##### Source excerpt

Thursday, March 12, 2015

Mid-Year Newsletter

Here is a newsletter that the Tucson Borderlands YAVs recently wrote to update and thank our supporters.  Thank you so much for reading, donating, and encouraging me this year! 

Hello

Hola

안녕하세요

 Greetings from the 2014/2015 Tucson Borderlands

Young Adult Volunteers

 







We are now halfway through our year of service and want to take a moment to thank you for your continued support.


Here is a quick update on our year so far…


Grace Dover

Hometown: San Mateo, California

“In the last few months, the border has come a part of me.  It is present in my thoughts, my tears, my worries, and my prayers.”

Grace works for Borderlinks, an educational non-profit that teaches people about the current state of the U.S.-Mexico borderlands and immigrant communities in the United States. She has led several immersion trips along the border with colleges and churches.  Grace is enjoying facilitating discussions, leading workshops, and supporting participants as they come to terms with harsh realities and organize to improve their communities.







Last fall, Grace led a trip with 30 fourteen-year-olds.  Here, they are observing the wall on the Nogales, Arizona/ Nogales, Sonora, Mexico border.






Emily Oshinskie

Hometown: West Hartford, Connecticut

“As challenging as this work may be at times, even just acknowledging that a lack of a bridge exists and figuring how to begin building bridges between cultures, ethnicities, religions, backgrounds, upbringings, socioeconomic statuses, etc. is a start!”
Emily works as a Volunteer Coordinator for Iskashitaa Refugee Network, a grassroots organization that strives to reduce food waste while simultaneously empowering refugees through harvesting produce and leading food workshops. She is enjoying the opportunity to work with refugees from Somalia, Burundi, Eritrea, Iraq, and Sudan.







Emily picks pumpkin leaves with a friend from Bhutan at a harvest she helped coordinate.  The leaves were later used for a food workshop.





Hanbyeol Nam

Hometown: Busan, South Korea

“While staying in USA, I have realized that it is not important to speak the same language. The most important thing is an eye contact, smile and salute by nodding.”

Hanbyeol is hard at work with Community Home Repair Projects of Arizona, a non-profit that does emergency house repairs, addressing health and safety concerns in low-income communities.  During the last seven months, Hanbyeol has not only learned many colloquial English words, but has also mastered technical terms like “weirsbo,” “sawzaw,” and “shut-off valve.” Also, she is interested in American and Mexican history, often practicing her Spanish words during our trips to Mexico.






Hanbyeol and her favorite client, Leo, spend time together fixing his roof, eating lunch, and wearing hats.

##########
##### Recorded information

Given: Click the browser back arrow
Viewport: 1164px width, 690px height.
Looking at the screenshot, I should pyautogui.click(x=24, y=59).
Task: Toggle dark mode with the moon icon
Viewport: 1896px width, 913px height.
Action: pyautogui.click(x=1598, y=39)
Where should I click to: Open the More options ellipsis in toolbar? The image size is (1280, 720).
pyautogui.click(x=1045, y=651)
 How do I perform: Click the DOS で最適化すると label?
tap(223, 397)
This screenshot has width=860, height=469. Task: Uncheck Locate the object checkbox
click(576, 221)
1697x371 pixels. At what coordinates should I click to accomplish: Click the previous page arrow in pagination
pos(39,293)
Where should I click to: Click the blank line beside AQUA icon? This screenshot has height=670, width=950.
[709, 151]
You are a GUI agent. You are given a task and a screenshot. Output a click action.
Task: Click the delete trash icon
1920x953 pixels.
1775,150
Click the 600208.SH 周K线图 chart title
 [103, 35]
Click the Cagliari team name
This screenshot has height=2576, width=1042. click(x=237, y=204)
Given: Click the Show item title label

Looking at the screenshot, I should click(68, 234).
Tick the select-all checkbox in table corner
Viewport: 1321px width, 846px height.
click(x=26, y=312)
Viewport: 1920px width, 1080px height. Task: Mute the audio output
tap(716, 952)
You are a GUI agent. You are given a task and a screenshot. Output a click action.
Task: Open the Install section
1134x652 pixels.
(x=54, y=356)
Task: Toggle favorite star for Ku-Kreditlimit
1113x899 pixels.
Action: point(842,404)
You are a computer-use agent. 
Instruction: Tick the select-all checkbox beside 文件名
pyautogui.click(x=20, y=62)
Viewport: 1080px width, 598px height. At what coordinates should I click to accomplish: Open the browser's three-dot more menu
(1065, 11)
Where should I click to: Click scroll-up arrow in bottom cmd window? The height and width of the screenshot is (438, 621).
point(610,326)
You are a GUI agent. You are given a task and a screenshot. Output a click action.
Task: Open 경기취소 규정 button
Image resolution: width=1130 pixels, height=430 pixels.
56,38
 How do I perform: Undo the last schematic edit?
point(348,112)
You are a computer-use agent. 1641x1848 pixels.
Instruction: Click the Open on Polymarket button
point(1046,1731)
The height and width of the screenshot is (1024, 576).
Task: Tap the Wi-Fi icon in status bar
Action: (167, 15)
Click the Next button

##########

• _What needs to be done_
Copy the newsletter from "Hometown: San Mateo, California" to "improve their communities.", swapping "immersion trips" for "study trips".

• _Answer in full_
Hometown: San Mateo, California

“In the last few months, the border has come a part of me.  It is present in my thoughts, my tears, my worries, and my prayers.”

Grace works for Borderlinks, an educational non-profit that teaches people about the current state of the U.S.-Mexico borderlands and immigrant communities in the United States. She has led several study trips along the border with colleges and churches.  Grace is enjoying facilitating discussions, leading workshops, and supporting participants as they come to terms with harsh realities and organize to improve their communities.